It is my understanding that some crab apples grow more true to seed than others. Dolgo is one I have heard are more true to seed than others. Of course any time you start seedlings from seed and don’t pollinate them yourself, half of the genetics are unknown. Most of the named varieties of apples have been selected for commercial human consumption qualities. I believe there are many fewer characteristics that are important in a wildlife tree. I’m not expecting these seedlings to be true to seed.

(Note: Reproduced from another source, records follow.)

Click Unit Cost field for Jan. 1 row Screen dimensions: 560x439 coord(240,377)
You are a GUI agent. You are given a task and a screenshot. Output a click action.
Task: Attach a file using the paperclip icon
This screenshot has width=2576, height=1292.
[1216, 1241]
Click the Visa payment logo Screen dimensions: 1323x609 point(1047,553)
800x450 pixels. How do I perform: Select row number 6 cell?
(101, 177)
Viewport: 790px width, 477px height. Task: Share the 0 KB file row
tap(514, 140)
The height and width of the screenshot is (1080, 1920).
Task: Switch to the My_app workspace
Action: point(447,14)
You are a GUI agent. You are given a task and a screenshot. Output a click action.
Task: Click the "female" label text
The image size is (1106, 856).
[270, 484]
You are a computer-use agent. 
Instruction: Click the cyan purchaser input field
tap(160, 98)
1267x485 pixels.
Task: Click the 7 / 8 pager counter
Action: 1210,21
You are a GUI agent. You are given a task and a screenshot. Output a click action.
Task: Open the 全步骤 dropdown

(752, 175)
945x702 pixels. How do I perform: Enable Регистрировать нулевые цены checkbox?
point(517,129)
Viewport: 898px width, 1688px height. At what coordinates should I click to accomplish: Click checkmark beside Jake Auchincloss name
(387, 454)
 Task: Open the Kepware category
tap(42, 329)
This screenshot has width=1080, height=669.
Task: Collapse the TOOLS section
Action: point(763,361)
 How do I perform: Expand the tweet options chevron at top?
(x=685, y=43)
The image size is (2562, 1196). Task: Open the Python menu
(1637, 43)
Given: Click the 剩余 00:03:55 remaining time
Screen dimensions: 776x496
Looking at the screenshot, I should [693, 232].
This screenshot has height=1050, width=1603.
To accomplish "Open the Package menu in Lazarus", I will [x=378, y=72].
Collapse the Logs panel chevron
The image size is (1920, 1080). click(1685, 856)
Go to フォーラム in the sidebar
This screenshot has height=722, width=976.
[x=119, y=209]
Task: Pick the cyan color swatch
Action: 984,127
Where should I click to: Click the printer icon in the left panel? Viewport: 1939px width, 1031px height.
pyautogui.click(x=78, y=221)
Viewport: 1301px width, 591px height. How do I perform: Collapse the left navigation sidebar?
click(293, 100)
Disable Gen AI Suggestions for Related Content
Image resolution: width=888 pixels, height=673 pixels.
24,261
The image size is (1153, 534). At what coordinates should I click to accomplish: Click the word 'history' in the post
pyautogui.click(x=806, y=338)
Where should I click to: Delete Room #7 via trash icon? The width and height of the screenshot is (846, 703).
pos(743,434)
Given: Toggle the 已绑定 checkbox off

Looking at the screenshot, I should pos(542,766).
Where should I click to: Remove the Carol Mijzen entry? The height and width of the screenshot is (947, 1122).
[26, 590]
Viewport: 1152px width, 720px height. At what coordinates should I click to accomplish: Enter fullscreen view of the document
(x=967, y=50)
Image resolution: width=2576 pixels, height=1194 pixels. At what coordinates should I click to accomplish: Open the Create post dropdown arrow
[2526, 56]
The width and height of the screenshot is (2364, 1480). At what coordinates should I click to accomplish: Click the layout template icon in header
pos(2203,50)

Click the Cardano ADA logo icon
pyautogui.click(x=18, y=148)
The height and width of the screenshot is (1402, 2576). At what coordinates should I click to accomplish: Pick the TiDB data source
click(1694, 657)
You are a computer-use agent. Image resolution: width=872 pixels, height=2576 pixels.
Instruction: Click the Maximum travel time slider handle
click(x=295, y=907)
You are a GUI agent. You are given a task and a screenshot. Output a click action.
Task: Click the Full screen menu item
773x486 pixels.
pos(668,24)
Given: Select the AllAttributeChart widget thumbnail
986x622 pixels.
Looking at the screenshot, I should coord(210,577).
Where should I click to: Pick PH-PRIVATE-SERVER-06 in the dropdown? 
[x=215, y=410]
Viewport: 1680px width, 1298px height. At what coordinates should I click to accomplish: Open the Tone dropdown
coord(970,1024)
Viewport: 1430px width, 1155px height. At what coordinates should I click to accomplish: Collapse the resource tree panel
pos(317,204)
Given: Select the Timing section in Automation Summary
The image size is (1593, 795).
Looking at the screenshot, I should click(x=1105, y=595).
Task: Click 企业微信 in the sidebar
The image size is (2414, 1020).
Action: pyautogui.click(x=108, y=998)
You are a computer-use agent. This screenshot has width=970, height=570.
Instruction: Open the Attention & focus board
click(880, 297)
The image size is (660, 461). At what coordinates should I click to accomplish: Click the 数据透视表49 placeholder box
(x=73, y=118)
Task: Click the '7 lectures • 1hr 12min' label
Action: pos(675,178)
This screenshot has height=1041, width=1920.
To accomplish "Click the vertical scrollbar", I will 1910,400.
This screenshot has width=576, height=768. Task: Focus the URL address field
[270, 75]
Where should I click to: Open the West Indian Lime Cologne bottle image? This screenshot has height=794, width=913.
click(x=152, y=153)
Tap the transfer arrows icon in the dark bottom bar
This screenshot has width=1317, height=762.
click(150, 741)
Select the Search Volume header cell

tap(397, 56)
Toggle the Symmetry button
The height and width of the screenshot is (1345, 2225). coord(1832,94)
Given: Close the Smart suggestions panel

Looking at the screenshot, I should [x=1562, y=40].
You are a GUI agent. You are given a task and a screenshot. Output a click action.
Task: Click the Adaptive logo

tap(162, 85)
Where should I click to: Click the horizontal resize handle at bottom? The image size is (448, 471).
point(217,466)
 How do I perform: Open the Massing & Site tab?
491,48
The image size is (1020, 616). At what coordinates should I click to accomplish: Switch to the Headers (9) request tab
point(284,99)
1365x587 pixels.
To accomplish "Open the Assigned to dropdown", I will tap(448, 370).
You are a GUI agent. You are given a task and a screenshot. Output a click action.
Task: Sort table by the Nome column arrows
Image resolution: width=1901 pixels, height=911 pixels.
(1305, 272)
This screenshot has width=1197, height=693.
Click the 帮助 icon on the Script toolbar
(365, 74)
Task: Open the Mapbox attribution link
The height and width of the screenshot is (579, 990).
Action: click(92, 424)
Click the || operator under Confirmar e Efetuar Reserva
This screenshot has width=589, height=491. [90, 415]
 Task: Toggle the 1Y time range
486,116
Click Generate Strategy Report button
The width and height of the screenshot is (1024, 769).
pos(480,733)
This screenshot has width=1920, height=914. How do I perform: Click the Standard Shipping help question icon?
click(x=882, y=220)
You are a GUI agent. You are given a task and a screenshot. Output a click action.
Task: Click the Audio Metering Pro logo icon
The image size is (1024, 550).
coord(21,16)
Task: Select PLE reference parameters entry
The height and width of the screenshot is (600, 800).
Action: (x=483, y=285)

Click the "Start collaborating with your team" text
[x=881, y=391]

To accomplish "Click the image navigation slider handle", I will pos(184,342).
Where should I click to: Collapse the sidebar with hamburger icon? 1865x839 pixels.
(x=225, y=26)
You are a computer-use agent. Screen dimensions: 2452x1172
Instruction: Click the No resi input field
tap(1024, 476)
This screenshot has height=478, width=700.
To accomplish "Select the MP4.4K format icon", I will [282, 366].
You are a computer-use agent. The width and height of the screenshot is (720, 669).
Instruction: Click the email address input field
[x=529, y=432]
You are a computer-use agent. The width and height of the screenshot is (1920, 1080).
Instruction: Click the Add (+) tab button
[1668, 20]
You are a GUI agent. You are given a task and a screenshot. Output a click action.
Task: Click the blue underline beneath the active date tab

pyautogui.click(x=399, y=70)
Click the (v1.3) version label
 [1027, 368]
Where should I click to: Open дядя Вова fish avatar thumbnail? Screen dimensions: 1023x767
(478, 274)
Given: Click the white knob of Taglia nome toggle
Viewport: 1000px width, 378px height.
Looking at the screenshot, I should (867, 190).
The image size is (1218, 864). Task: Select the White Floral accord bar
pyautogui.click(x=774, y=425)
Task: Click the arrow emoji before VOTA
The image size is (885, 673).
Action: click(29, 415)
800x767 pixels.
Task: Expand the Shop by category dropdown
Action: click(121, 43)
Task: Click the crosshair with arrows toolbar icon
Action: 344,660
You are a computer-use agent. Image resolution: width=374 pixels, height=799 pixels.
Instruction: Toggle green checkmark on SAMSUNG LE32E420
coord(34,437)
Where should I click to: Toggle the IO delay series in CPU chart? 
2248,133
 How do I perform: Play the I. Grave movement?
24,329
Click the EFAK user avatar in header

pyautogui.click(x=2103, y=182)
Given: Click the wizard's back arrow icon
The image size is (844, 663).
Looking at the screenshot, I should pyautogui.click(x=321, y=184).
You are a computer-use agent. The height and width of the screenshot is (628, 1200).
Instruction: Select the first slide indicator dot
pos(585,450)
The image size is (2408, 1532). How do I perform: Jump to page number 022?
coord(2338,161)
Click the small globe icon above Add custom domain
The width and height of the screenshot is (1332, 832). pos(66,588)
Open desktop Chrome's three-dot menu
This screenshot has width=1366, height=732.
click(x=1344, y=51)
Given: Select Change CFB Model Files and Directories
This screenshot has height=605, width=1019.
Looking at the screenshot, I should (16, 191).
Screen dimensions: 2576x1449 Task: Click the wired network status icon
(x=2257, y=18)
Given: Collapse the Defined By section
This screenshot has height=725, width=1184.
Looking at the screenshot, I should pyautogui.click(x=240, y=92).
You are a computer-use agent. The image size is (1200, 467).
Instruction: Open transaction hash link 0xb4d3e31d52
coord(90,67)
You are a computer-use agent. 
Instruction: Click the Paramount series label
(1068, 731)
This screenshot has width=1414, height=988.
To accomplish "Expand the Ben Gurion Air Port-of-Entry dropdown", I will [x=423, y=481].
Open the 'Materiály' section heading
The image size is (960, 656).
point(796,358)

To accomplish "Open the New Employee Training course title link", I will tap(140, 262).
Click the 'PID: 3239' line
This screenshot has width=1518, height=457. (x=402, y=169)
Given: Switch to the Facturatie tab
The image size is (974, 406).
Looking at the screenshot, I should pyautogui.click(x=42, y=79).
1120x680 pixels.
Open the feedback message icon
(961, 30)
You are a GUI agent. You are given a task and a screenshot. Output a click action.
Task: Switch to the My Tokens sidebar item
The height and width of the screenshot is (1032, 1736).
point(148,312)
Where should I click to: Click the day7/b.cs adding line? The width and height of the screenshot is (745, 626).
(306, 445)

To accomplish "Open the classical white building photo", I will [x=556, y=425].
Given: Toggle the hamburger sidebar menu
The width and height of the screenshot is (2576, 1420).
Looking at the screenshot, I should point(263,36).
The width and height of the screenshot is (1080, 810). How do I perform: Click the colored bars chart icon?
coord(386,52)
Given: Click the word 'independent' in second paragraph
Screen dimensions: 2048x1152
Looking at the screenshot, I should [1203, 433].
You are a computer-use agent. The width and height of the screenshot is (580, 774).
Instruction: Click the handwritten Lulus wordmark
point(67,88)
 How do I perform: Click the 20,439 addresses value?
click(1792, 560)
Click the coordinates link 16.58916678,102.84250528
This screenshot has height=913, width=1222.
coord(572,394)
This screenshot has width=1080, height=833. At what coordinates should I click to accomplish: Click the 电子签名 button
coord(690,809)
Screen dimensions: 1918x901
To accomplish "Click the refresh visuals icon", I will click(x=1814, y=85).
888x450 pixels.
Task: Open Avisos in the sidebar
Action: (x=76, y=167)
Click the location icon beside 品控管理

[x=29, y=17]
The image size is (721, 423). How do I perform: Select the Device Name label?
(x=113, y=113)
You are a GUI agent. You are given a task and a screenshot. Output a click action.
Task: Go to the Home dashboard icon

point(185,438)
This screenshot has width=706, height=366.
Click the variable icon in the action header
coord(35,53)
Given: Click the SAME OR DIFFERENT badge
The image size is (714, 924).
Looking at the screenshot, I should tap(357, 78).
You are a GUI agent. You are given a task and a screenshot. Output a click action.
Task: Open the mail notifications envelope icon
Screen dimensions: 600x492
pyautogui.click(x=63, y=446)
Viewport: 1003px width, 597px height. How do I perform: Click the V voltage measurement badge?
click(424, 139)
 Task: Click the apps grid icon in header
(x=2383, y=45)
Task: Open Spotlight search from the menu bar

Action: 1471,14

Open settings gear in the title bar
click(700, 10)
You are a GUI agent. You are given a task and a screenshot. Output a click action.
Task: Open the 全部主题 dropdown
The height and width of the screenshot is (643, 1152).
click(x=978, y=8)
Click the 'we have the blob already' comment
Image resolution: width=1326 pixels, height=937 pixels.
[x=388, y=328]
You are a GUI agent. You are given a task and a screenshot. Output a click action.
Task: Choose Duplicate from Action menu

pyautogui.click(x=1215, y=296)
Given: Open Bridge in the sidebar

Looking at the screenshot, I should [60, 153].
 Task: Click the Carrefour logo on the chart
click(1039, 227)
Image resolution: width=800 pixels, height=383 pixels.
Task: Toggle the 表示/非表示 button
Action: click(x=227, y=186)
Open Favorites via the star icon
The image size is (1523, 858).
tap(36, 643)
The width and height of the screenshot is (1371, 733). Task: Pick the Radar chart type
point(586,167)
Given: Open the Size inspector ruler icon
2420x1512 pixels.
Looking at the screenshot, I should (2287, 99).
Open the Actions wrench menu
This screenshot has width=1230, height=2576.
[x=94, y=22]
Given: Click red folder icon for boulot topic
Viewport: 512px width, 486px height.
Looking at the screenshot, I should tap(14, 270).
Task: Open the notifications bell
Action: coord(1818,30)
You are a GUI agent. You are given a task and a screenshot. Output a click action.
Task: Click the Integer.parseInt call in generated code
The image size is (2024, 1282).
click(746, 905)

I’m growing mine primarily for wildlife. There are at least two general approaches for wildlife. One is to attract deer to a specific location to increase the likelihood of harvest. A second approach, mine, is to feed wildlife. For this I need a high volume of low maintenance trees.
I’m trying several approaches:
- Grow crabapples from seed.
- Use some of these as rootstock and graft disease resistant named varieties with known characteristics to them.
- Leave a nurse branch or two on these grafted trees to see what fruiting qualities the rootstock tree has. If I like them, use those scions for grafting other trees.
- Graft named variety disease resistant domestic apple scions, crab apple scions, and wildlife desirable seed grown and wild apple scions all to M111 rootstock.
So, the seedlings pictured above are only part of my plan. If I just wanted a few trees for human consumption, I would just use named varieties on M111.